White House press secretary Jen Psaki speaks during a press briefing at the White House, Wednesday, March 9, 2022, in Washington.
(AP Photo/Patrick Semansky)
At the time, Psaki said the administration was working “with our partners in the G7, multilateral development banks, the World Food Programme, and the U.N. Food and Agriculture Organization to mitigate” food shortage impacts lower-income countries.
A Twitter account managed by the Republican National Committee highlighted previous dismissal from Biden over potential food shortages in America due to the COVID-19 pandemic.
In May 2020, while taking aim at then-President Donald Trump during a virtual town hall, Biden claimed America did not have a food shortage problem.
“We don’t have a food shortage problem — we have a leadership problem,” then-candidate Biden said.
“We have plenty of food,” Biden added at the time. “It’s being plowed under. You’ve got– you’re euthanizing cattle and pigs. They’re out there making sure that they’re pouring thousands of gallons of milk into the ground. It’s not a food shortage. It’s a lack of leadership– a lack of leadership.”

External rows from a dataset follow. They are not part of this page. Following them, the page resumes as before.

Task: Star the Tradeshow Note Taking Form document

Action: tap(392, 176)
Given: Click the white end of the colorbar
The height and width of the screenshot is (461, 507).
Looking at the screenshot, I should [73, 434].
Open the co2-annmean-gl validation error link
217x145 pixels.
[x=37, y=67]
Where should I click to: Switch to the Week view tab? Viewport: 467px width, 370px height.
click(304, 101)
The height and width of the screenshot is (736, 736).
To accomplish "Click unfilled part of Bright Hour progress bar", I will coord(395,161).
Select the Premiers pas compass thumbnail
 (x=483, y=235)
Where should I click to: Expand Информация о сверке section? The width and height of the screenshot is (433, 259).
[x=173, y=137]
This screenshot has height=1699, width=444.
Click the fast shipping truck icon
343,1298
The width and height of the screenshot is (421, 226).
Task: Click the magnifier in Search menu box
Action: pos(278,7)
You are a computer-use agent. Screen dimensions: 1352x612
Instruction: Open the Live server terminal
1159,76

As war continues to ravage Ukraine, Americans, particularly those who live paycheck to paycheck, are beginning to feel the financial squeeze on their food prices from the conflict half a world away.
It began with a rapid rise in gas prices. Now, with Russian oil banned in the United States and energy scarcity heightened globally, experts say shoppers can expect their grocery bills to rise in coming months – especially if Ukraine misses its wheat planting season.
A Lexion combine harvester cuts through a field of wheat during a harvest in Benfleet, U.K., on Tuesday, Aug. 24, 2021.
(Chris Ratcliffe/Bloomberg via Getty Images)
“It comes an absolutely horrible time for American consumers because we’re looking every day at inflation almost reaching 10%,” Dan Varroney, a supply chain expert and founder of Potomac Core, told FOX Business. “Last month’s figures were close to 8%. And that means that consumers, including those that are living paycheck to paycheck, are going to pay more for food.”
Russia and Ukraine produce 25% of the global wheat supply, according to the Observatory for Economic Complexity. While neither of these countries export wheat to the U.S. directly, their absence from the global market is expected to strain supply and push prices higher.
Fox Business’ Andrew Keiper contributed to this article.